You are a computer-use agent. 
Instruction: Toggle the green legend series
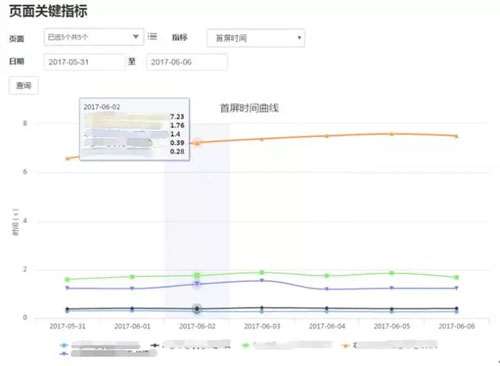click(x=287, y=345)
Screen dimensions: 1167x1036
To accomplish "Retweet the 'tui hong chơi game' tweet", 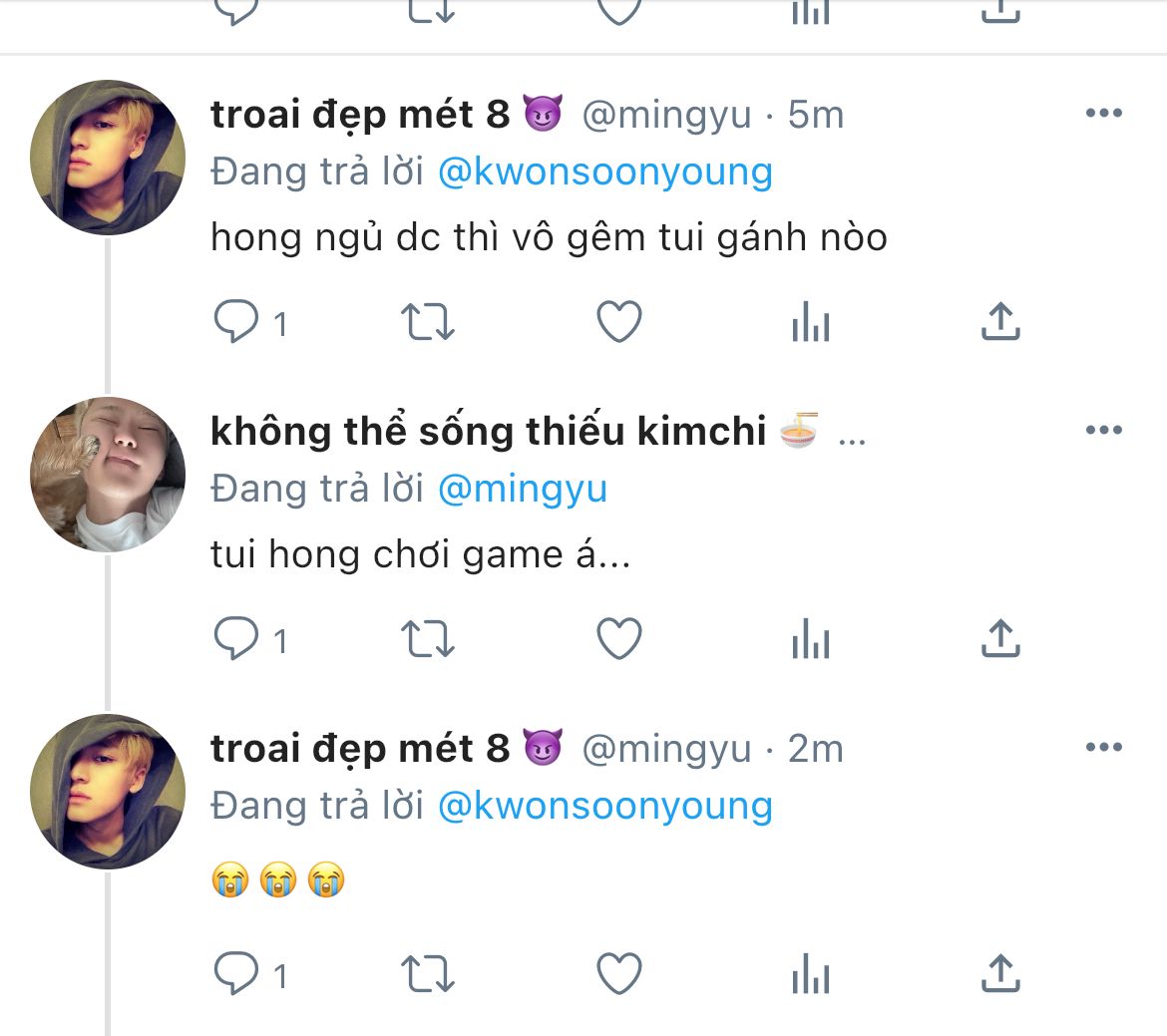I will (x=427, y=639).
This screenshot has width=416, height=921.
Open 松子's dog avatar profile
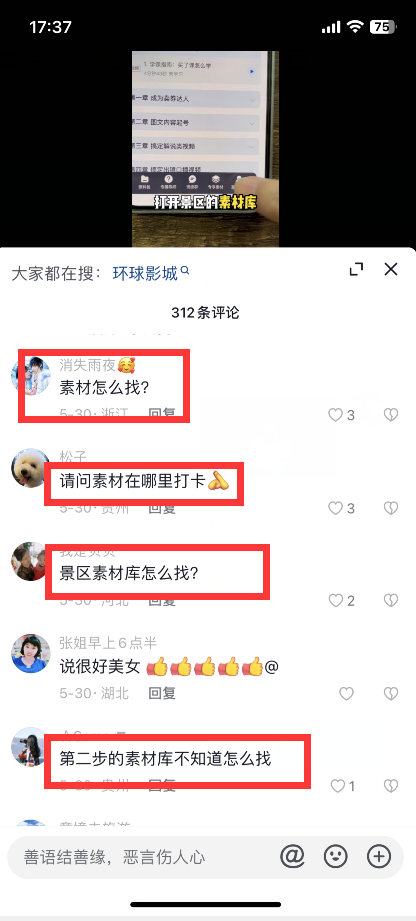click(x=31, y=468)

• WHAT THE TASK ASKS:
Your reply should hold only the lines from the one that contains "This screenshot has width=416, height=921." through the last line of the records above, exact and complete, and no pictures.

• ANSWER BOX:
This screenshot has width=416, height=921.
Open 松子's dog avatar profile
click(x=31, y=468)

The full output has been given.